Rapid delivery of small, time-critical parts that can't wait for scheduled crew transfer vessel runs. On-demand parts delivery in ~26 minutes versus ~2 hours by crew transfer vessel. Skyways complements existing logistics infrastructure by handling urgent, small-payload deliveries – enabling faster maintenance response without replacing the vessels needed for scheduled runs and bulk transport. Safer resupply in harsh weather, and less downtime for offshore wind turbines and energy operations.
How precise are Skyways' offshore wind turbine cargo drops?
Computer vision-guided airdrops descend to approximately 3 meters above the target basket while maintaining ~10 meters (30 feet) from the nearest turbine blade at minimum separation. In three years of operations, Skyways has consistently delivered packages directly on target.
What is the sidestep approach for wind turbine deliveries?
An offset VTOL flight path that keeps the aircraft under blade height and laterally separated from the turbine structure. After computer vision locks on the target, the aircraft translates laterally to the basket. If any gate fails, automated aborts return the aircraft to cruise mode.
How did partners contribute to the Arkona mission?

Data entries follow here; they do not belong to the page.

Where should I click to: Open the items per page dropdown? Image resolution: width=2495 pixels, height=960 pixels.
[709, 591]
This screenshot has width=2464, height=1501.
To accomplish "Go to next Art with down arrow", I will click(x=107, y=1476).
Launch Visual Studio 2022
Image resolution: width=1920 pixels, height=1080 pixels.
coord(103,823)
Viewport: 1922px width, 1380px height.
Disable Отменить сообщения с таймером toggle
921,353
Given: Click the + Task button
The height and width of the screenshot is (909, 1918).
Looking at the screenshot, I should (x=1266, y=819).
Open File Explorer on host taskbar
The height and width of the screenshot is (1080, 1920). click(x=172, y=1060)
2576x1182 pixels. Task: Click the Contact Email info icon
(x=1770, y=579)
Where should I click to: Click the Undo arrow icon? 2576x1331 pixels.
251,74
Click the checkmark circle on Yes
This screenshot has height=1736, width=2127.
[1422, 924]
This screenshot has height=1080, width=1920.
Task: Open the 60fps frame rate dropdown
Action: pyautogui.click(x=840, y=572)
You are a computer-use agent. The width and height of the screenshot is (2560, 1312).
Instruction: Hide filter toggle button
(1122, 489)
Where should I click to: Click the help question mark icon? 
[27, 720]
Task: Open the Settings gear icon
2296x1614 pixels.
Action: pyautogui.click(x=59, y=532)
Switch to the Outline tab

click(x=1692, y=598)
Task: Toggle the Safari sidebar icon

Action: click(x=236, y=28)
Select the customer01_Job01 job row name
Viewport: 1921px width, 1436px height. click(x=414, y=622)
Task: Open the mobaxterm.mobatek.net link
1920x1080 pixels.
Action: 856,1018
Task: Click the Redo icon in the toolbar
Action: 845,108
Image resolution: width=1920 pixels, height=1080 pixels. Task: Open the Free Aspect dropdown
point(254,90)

With support and training from Skyways, the Skyports Drone Services team led the mission, conducted site surveys, ran independent flight workups, and provided operational feedback that informed flight parameters. Separately, Skyports navigated the complex regulatory approval process across multiple jurisdictions and airspace authorities. RWE provided offshore wind farm operating context and access to Arkona for the mission. The collaboration enabled Skyports to operate the aircraft independently without Skyways personnel on-site.
What aircraft was used for offshore wind turbine deliveries?
Skyways V2 hybrid eVTOL with ~450-500 mile range and ~30 lb payload capacity. The V2 has flown longer distances in worse conditions elsewhere; the challenge was precision navigation inside an active wind farm under blade height.
What conditions did Skyways handle during offshore operations?
High winds up to ~29.7 knots, rain, BVLOS flights over water for ~50-mile round trips, and under-blade transit inside an active wind farm with tight clearances requiring precision within meters of turbine structures.
What did Skyways learn from the Arkona offshore mission?
How to safely expand the operational envelope for tailwind takeoffs and landings within 48 hours using historical flight data. The importance of keeping airframes clean for computer vision performance in maritime environments. The value of automated abort criteria and clear commit/abort logic for safe autonomous operations.
What's next for Skyways offshore and autonomous cargo operations?
Scaling production by integrating V2 aircraft learnings to V3 next-generation platform (1000+ mile range, ~100 lb payload) for longer offshore, island-to-island, and military logistics routes. Expanding BVLOS operations with commercial companies and government partners globally.